QUANTE VOLTE SI PUO’ RIPETERE LA STIMOLAZIONE ORMONALE ?
In realtà non vi è un limite massimo nel numero di stimolazioni ormonali, anche se molti studi evidenziano che se dopo 4-6 volte in cui si raccolgono gli ovociti e si trasferiscono gli embrioni, non si ottiene gravidanza, il tasso di successo di cicli ulteriori non supera il 5%, come se quindi ci fosse qualche causa sconosciuta che non riesce ad essere corretta nemmeno con i programmi di PMA.
Bisogna quindi considerare che tutte le migliori chances vengono giocate nel corso dei primi 3-4 cicli di PMA a patto che tutti i passaggi del percorso, dalla stimolazione ormonale alla manipolazione di ovociti, spermatozoi ed embrioni che avviene in laboratorio mantengano elevati standard di qualità.

PERCHE’ L’ETA’ DELLA DONNA E’ COSI’ IMPORTANTE ?

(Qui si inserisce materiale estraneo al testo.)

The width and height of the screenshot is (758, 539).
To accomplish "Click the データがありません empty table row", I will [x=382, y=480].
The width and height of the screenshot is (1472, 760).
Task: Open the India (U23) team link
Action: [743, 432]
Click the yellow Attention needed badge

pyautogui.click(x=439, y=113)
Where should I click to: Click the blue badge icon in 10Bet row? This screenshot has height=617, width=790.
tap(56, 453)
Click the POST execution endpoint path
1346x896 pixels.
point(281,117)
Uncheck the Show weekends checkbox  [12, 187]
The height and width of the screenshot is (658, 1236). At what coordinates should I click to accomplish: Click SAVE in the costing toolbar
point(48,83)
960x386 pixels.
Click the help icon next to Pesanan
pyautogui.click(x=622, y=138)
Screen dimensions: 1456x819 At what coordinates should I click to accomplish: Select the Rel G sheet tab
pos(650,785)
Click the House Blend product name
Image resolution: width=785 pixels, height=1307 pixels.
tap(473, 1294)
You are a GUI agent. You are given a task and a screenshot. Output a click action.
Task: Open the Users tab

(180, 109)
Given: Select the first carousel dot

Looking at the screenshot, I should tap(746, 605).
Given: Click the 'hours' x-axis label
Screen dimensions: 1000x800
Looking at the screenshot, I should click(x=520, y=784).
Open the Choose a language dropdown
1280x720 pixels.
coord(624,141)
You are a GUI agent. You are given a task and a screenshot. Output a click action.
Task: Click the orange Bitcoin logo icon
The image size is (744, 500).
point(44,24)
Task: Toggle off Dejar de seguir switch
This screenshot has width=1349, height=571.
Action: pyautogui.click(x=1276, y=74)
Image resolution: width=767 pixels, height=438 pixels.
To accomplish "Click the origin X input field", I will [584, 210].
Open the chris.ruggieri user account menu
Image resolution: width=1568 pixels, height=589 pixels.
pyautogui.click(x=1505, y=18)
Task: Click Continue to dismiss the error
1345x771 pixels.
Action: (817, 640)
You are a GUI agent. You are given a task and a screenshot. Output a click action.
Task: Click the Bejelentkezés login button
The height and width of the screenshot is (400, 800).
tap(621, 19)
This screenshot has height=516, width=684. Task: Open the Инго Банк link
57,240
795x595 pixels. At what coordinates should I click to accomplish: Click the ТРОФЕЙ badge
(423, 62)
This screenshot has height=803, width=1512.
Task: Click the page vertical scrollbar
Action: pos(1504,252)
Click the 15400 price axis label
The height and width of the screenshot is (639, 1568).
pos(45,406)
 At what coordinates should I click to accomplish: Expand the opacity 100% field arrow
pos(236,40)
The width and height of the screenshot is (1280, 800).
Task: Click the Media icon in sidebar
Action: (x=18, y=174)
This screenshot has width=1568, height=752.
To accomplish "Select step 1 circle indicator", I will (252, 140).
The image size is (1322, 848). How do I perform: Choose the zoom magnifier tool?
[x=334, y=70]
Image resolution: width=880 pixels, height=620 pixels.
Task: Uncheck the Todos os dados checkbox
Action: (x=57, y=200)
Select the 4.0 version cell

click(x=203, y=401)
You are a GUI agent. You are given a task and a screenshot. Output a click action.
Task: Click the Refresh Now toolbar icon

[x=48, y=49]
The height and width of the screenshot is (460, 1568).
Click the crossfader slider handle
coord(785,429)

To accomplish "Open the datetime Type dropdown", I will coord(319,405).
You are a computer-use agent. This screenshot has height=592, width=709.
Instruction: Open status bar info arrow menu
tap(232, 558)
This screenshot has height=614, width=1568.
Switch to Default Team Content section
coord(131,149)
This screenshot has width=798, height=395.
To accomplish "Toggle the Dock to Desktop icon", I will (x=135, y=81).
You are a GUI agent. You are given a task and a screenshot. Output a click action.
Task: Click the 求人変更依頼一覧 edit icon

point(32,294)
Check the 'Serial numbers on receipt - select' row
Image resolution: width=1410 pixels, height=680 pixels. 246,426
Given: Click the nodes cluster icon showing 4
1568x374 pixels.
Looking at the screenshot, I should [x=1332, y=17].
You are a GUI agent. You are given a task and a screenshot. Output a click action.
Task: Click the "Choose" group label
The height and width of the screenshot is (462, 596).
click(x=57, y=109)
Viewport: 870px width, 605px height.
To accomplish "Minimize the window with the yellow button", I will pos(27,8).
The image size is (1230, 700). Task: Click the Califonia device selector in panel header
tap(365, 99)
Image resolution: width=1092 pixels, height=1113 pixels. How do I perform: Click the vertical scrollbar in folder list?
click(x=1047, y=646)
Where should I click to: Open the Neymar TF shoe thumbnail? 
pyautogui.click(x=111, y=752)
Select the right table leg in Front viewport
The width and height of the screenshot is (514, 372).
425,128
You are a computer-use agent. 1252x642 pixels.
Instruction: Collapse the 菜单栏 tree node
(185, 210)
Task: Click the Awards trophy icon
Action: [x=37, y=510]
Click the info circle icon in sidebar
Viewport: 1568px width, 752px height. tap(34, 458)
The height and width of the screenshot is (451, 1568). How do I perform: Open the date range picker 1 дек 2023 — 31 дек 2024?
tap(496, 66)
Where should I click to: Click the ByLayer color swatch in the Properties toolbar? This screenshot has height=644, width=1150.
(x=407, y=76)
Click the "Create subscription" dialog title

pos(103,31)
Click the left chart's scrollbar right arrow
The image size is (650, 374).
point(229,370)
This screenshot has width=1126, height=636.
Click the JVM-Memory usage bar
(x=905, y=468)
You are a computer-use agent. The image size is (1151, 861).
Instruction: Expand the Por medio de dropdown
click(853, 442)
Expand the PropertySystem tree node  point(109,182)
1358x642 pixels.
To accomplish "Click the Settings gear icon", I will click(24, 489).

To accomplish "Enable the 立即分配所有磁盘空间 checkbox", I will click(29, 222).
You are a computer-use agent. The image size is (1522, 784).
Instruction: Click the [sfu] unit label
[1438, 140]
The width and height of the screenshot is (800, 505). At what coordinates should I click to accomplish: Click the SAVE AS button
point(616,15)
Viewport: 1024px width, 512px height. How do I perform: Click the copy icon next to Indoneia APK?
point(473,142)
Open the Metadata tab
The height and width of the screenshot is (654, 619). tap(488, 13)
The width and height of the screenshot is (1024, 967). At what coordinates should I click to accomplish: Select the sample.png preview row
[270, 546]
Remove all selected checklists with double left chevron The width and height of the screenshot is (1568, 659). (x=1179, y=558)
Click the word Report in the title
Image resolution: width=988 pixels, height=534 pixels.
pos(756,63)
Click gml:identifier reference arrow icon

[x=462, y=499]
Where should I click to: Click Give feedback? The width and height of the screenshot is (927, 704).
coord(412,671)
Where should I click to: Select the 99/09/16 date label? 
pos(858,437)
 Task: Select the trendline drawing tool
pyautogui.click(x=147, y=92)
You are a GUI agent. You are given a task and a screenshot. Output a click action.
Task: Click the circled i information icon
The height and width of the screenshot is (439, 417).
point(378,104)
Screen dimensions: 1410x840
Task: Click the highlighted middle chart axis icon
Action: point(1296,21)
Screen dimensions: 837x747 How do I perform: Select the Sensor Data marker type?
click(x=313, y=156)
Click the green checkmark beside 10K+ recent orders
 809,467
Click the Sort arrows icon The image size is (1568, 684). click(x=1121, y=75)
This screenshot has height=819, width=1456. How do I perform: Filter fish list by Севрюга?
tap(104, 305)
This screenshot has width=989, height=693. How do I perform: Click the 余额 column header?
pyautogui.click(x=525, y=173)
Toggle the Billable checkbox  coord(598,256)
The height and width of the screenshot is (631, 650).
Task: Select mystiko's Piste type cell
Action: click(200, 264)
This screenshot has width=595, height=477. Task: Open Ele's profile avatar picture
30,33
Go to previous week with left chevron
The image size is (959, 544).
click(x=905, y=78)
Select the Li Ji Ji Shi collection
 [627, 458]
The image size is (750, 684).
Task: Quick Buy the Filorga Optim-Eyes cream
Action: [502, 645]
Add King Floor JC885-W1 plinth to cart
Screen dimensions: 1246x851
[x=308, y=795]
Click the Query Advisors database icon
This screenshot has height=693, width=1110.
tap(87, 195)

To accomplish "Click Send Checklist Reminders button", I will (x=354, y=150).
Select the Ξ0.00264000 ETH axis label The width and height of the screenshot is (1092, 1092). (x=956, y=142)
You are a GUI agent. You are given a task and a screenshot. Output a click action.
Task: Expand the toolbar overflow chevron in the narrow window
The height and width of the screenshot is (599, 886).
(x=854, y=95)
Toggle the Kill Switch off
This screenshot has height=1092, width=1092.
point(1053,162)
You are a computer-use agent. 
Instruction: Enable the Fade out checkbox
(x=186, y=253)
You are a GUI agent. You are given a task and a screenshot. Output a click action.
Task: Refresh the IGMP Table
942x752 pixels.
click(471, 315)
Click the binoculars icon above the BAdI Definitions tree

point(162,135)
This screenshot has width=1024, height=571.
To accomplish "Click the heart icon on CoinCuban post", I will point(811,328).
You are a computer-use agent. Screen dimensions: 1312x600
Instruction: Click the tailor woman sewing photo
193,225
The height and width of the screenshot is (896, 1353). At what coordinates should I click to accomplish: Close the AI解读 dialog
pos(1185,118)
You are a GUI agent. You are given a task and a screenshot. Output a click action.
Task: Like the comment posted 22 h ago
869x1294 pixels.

Bisogna sapere che l’età della donna costituisce il maggiore fattore limitante nei programmi di PMA. Dopo i 30 anni infatti la qualità genetica degli ovociti declina e dopo i 40 anni più della metà degli ovociti che si raccolgono al pick-up non sono idonei a generare embrioni che portano alla nascita di un figlio. Questo limite naturale non può venire modificato dai programmi di PMA che quindi portano ad un tasso di gravidanza di circa il 40% per donne con età inferiore a 40 anni, mentre sopra questo limite il tasso di successo si riduce del 20% e diventa molto scarso dopo i 44 anni.
Di fatto quindi l’andamento dei successi è simile a quello che avviene per i concepimenti naturali, in cui per età della donna più elevate si osserva un tasso di aborto spontaneo maggiore, che supera il 50% dei concepimenti dopo i 40-42 anni di età.